Recently, on the sidelines of the 70th UN General Assembly, Modi had led a meeting of the G4 — a geopolitical grouping comprising UNSC permanent seat aspirants, including Brazil, Germany, India, and Japan.
The headlining deal of Modi’s state visit was an agreement on increasing bilateral cooperation on civil nuclear cooperation. This agreement was made in order to finalize the 2010 bilateral agreement between India and Britain.
The two prime ministers welcomed the successful conclusion of negotiations on a bilateral Civil Nuclear Cooperation Agreement providing a framework for further cooperation.

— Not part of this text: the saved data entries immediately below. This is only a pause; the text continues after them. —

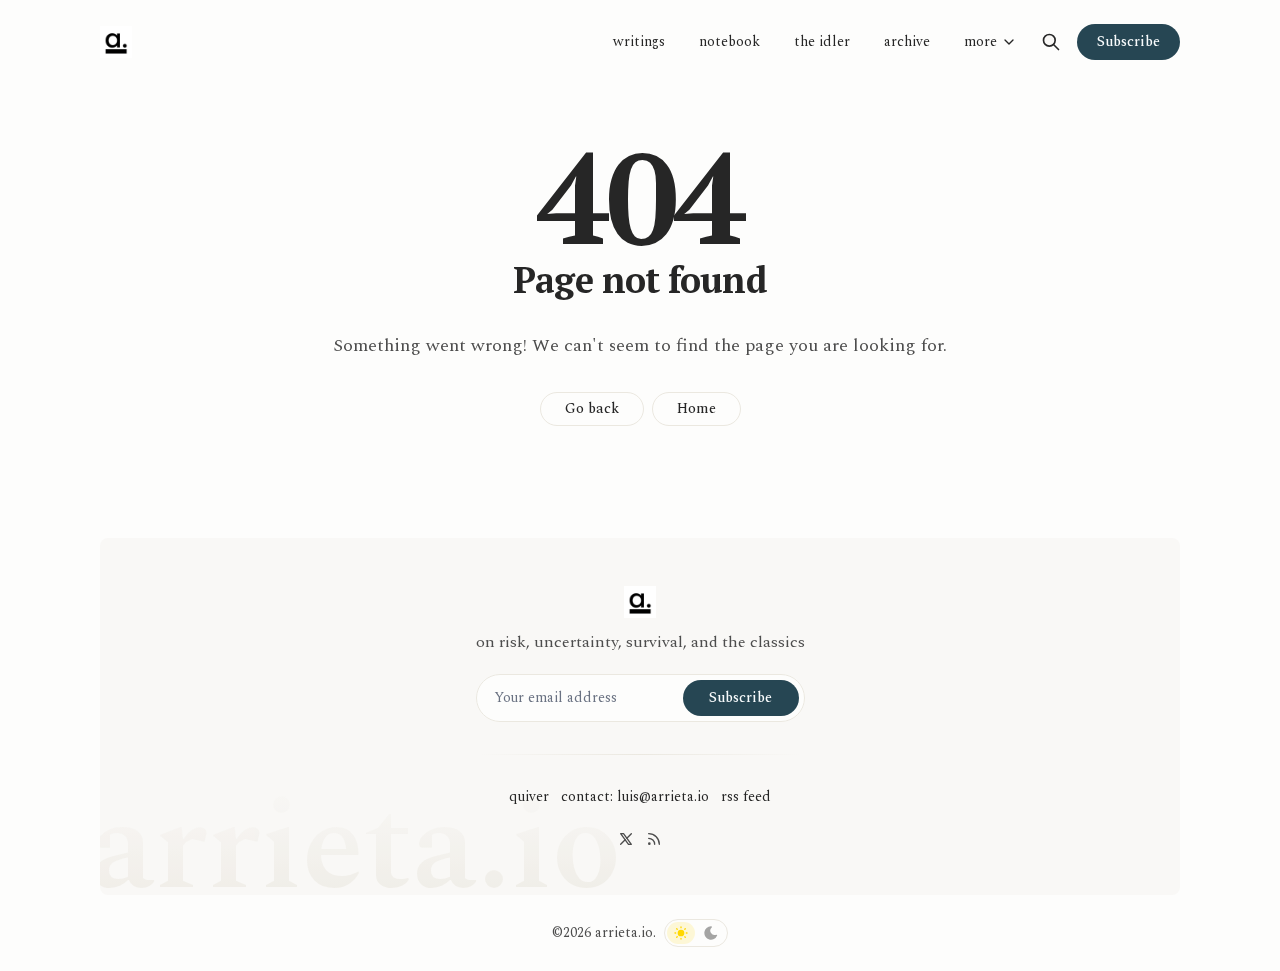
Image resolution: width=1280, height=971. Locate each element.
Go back (592, 408)
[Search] (1051, 42)
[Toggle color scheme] (696, 933)
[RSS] (654, 839)
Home (696, 408)
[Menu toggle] (1009, 42)
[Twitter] (626, 839)
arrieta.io (624, 932)
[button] (972, 42)
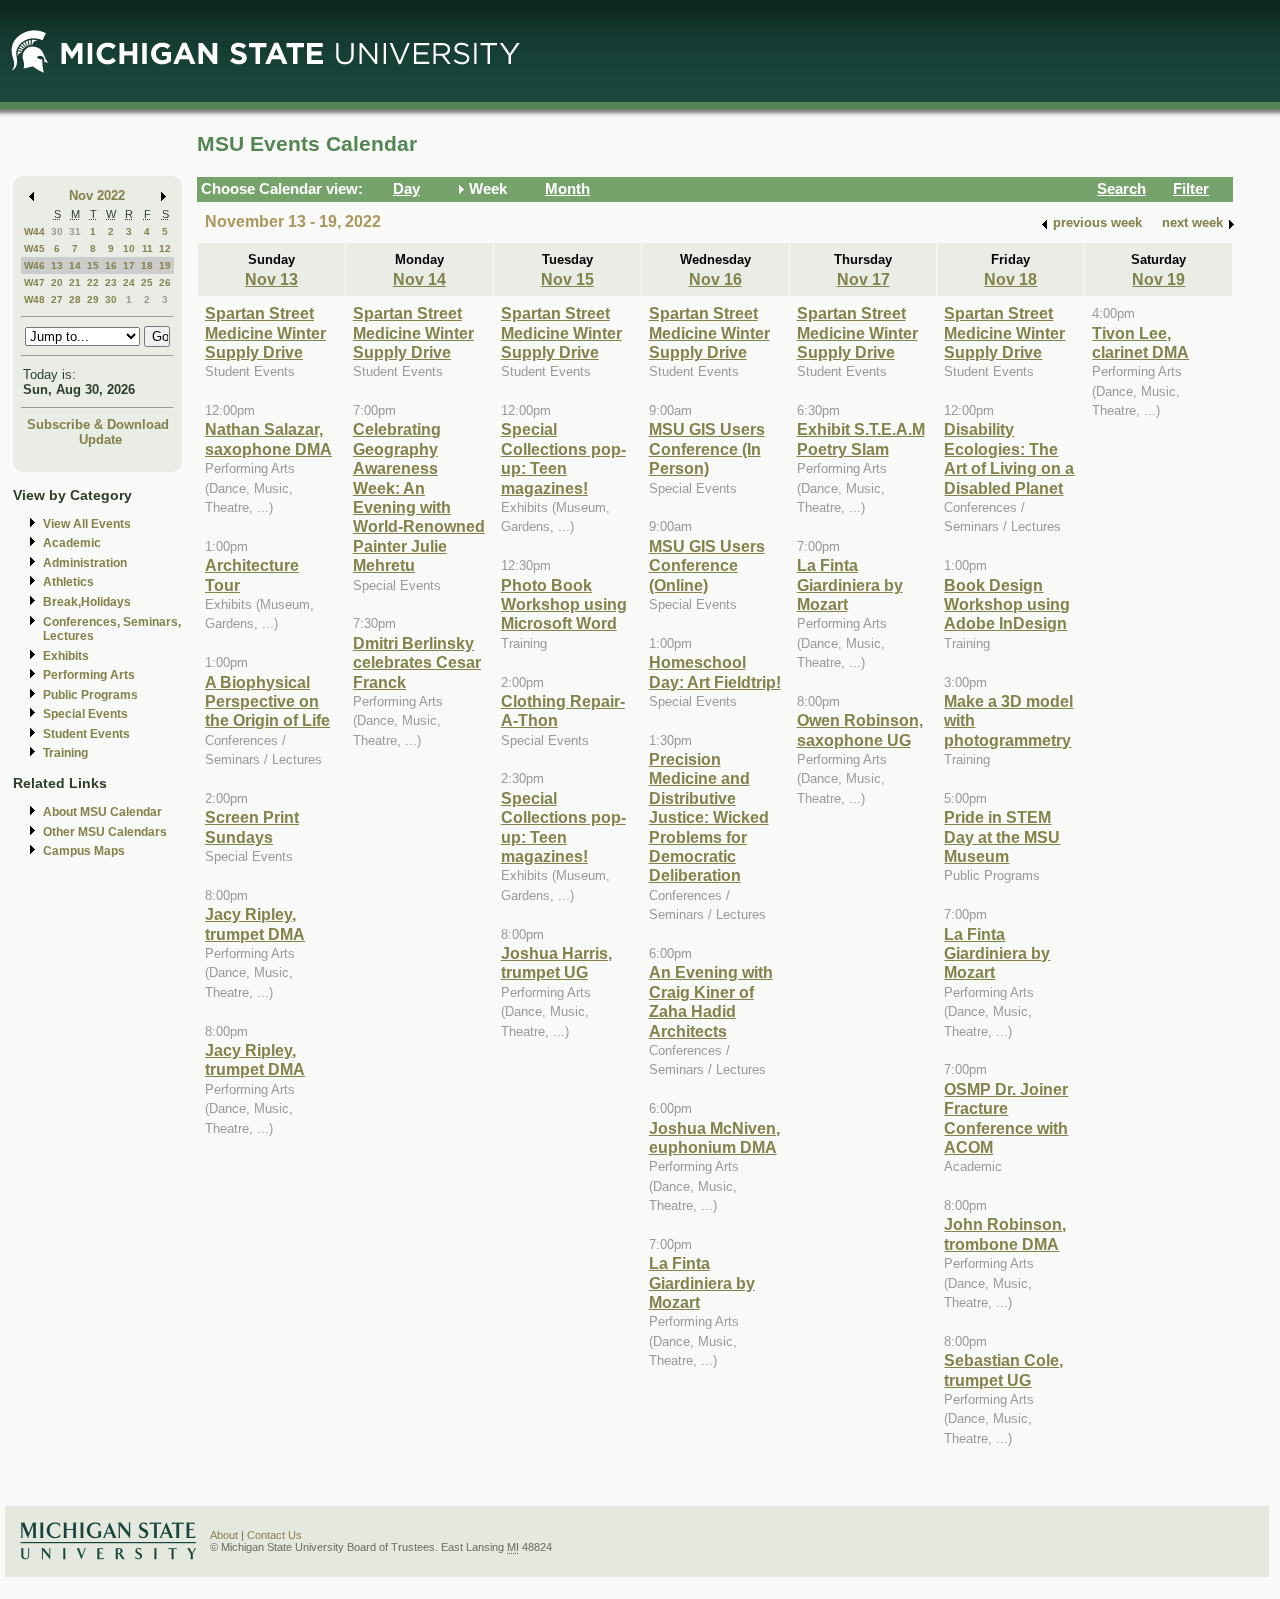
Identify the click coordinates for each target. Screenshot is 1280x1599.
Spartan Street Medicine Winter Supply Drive (265, 332)
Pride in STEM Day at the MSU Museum (1002, 836)
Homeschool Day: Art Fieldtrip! (715, 671)
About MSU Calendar (102, 812)
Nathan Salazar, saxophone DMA (268, 438)
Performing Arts (89, 675)
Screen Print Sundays (252, 826)
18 (147, 265)
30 (57, 231)
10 (129, 248)
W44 (34, 231)
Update (100, 439)
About (224, 1535)
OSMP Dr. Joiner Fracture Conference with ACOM (1006, 1118)
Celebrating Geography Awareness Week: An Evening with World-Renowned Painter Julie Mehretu (419, 497)
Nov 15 (567, 279)
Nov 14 (419, 279)
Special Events (85, 714)
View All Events (87, 524)
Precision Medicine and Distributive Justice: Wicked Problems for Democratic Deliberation (709, 817)
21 (75, 282)
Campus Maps (84, 851)
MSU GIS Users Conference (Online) (707, 565)
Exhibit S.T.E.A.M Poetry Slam (861, 438)
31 (75, 231)
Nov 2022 (97, 195)
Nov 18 (1010, 279)
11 (147, 248)
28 (75, 299)
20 (57, 282)
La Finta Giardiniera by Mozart (702, 1282)
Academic (72, 543)
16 (111, 265)
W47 (34, 282)
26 (165, 282)
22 (93, 282)
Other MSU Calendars (105, 832)
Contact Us (274, 1535)
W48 (34, 299)
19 (165, 265)
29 (93, 299)
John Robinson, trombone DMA (1005, 1233)
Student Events (86, 734)
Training (65, 753)
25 (147, 282)
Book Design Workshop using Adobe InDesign (1007, 604)
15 (93, 265)
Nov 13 (271, 279)
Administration (85, 563)
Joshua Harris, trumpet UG (556, 962)
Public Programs (90, 695)
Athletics (68, 582)
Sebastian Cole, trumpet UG (1003, 1369)
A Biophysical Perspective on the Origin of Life (267, 701)
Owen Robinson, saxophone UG (860, 729)
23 (111, 282)
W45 (34, 248)
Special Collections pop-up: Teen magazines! (563, 458)
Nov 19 (1158, 279)
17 (129, 265)
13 (57, 265)
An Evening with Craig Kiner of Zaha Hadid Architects (711, 1001)
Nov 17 (863, 279)
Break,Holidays (87, 602)
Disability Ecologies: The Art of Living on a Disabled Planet (1009, 458)
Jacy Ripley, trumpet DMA (255, 923)
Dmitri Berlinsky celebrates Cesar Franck (417, 662)
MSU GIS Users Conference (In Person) (707, 448)
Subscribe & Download (98, 424)
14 (75, 265)
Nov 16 (715, 279)
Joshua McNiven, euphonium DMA (714, 1137)
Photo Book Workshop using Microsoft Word (564, 604)
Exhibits (66, 656)
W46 (34, 265)
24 (129, 282)
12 (165, 248)
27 (57, 299)
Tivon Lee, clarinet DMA (1140, 342)
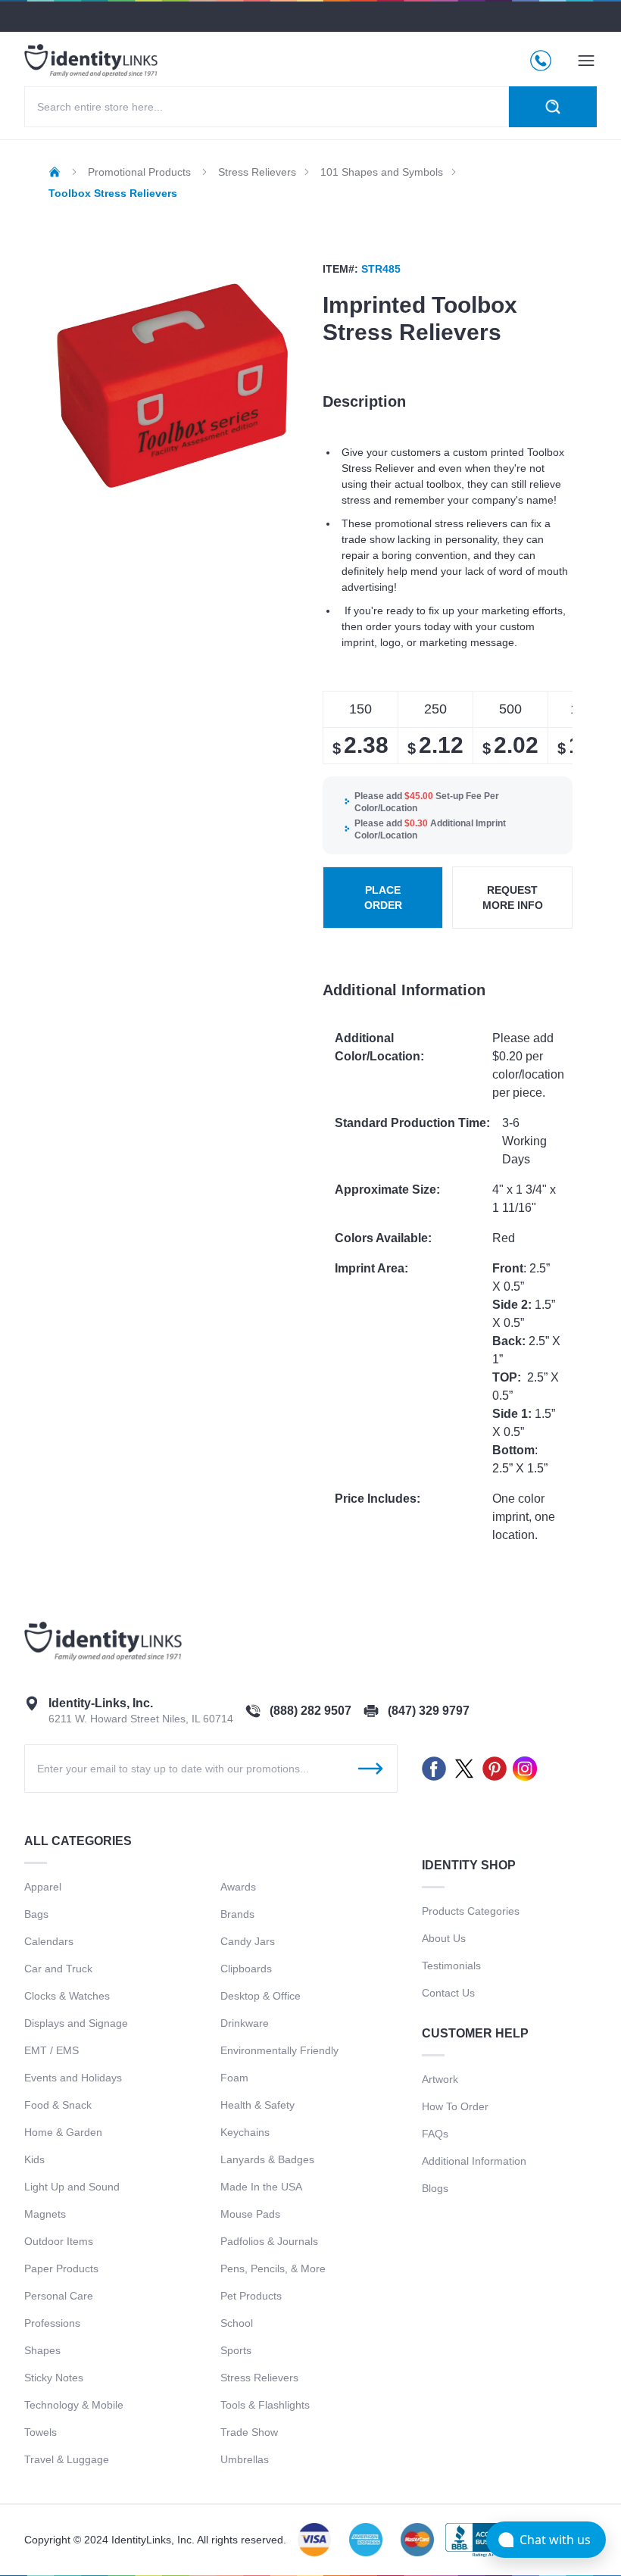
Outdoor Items (58, 2241)
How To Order (455, 2106)
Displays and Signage (76, 2023)
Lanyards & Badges (267, 2159)
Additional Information (474, 2161)
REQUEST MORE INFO (512, 897)
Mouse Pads (250, 2214)
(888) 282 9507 (310, 1710)
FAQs (435, 2134)
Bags (36, 1914)
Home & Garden (63, 2132)
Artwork (440, 2079)
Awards (238, 1887)
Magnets (45, 2214)
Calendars (48, 1941)
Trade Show (249, 2432)
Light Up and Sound (72, 2187)
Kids (34, 2159)
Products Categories (471, 1911)
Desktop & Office (260, 1996)
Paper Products (61, 2268)
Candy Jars (247, 1941)
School (236, 2323)
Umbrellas (244, 2459)
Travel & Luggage (66, 2459)
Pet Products (251, 2296)
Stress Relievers (259, 2377)
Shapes (42, 2350)
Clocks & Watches (67, 1996)
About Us (444, 1938)
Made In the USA (261, 2187)
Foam (234, 2078)
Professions (52, 2323)
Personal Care (58, 2296)
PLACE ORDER (383, 897)
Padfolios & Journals (269, 2241)
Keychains (245, 2132)
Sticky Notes (53, 2377)
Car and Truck (58, 1968)
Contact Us (448, 1993)
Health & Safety (257, 2105)
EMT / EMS (51, 2050)
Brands (237, 1914)
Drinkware (244, 2023)
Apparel (42, 1887)
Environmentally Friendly (279, 2050)
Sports (235, 2350)
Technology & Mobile (73, 2405)
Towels (40, 2432)
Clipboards (246, 1968)
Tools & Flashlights (265, 2405)
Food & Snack (58, 2105)
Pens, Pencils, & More (273, 2268)
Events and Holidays (73, 2078)
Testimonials (451, 1965)
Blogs (435, 2188)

Cameron and Modi discussed a range of regional and global issues. They expressed their “shared commitment and support” for a “stable, secure and successful future for a sovereign, democratic and united Afghanistan.”
They “stressed the need for inclusive political settlements in Syria and Iraq.” Additionally, Modi and Cameron “reiterated their call for Pakistan to bring the perpetrators of the November 2008 terrorist attack in Mumbai to justice.”
The Modi-Cameron joint statement also discusses the need for an inclusive constitution in Nepal, international support for the Iran nuclear deal, and “full implementation of the Minsk measures by all parties” with regard to the Ukraine crisis.
Reports ahead of Modi’s visit suggested that he was looking to close a deal for the purchase of 20 Hawk Mk132 training aircraft from the U.K.’s BAE Systems.
India’s Hindustan Aeronautics Limited had signed a memorandum of understanding with BAE in May on upgrades for India’s existing Hawk Mk132 systems.